§ **Exercise instructions**: The required result is each line of the entries below containing the string "computer".

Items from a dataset
______
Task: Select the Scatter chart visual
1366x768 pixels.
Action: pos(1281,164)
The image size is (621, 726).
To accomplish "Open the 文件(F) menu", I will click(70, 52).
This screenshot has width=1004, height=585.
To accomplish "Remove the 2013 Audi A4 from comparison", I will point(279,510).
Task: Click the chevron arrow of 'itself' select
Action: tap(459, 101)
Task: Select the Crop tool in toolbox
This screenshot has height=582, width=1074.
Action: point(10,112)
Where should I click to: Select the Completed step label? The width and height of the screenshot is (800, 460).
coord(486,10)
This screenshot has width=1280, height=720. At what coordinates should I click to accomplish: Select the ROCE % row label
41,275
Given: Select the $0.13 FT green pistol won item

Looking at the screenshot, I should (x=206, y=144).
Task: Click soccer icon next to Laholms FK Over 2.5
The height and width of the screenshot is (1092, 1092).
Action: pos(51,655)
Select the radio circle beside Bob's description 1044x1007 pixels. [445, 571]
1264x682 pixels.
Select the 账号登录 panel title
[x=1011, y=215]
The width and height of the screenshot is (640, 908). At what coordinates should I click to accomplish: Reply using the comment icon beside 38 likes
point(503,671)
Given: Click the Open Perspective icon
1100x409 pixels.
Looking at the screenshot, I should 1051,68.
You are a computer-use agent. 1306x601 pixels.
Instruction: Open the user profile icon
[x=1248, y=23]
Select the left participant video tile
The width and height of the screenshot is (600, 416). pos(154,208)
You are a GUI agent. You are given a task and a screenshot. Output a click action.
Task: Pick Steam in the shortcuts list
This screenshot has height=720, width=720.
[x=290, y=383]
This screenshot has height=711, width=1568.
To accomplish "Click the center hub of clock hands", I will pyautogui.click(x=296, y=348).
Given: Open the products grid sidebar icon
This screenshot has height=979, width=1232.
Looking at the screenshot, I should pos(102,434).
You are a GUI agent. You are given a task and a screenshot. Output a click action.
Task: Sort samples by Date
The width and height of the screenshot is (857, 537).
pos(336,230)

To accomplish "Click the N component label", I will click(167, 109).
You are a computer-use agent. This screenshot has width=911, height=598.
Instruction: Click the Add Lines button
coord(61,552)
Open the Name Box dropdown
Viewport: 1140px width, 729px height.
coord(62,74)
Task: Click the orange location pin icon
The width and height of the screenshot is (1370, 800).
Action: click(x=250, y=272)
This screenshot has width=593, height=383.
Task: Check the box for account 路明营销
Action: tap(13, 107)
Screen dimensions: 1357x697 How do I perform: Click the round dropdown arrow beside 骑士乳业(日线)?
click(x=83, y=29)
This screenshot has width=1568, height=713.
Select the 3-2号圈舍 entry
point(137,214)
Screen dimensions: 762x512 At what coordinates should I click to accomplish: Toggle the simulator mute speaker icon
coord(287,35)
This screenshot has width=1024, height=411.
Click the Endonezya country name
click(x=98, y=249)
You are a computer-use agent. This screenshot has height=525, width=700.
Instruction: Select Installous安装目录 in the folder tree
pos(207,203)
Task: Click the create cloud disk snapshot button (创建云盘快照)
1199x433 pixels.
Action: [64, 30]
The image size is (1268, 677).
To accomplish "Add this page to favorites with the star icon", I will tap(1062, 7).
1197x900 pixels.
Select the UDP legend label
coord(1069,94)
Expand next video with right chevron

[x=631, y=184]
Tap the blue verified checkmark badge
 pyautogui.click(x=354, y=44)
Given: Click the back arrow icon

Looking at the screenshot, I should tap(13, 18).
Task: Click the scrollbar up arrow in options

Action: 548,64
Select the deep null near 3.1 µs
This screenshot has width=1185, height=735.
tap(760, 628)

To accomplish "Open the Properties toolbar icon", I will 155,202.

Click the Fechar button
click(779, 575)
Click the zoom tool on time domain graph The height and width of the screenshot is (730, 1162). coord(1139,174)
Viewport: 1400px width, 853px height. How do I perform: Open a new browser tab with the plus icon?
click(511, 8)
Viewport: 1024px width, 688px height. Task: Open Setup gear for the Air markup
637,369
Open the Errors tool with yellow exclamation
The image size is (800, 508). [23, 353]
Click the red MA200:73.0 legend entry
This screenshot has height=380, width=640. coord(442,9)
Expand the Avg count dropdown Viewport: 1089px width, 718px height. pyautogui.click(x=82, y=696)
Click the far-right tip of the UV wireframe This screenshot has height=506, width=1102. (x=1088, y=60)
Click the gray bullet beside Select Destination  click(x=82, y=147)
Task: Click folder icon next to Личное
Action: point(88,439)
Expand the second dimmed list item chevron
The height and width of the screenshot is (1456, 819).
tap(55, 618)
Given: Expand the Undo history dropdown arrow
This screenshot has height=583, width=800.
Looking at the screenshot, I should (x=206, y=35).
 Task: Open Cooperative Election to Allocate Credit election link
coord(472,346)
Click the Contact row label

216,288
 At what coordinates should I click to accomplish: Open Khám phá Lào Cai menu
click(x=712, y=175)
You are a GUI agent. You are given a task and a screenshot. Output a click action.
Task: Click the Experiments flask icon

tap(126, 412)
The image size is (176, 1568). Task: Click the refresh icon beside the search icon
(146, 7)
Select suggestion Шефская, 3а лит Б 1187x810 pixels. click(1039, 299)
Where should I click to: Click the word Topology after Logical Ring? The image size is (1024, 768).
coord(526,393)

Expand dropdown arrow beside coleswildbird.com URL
______
§ **Answer space**:
You are a computer-use agent. 1306x601 pixels.
You are a computer-use agent. This screenshot has width=911, height=598.
You are a computer-use agent. This screenshot has height=525, width=700.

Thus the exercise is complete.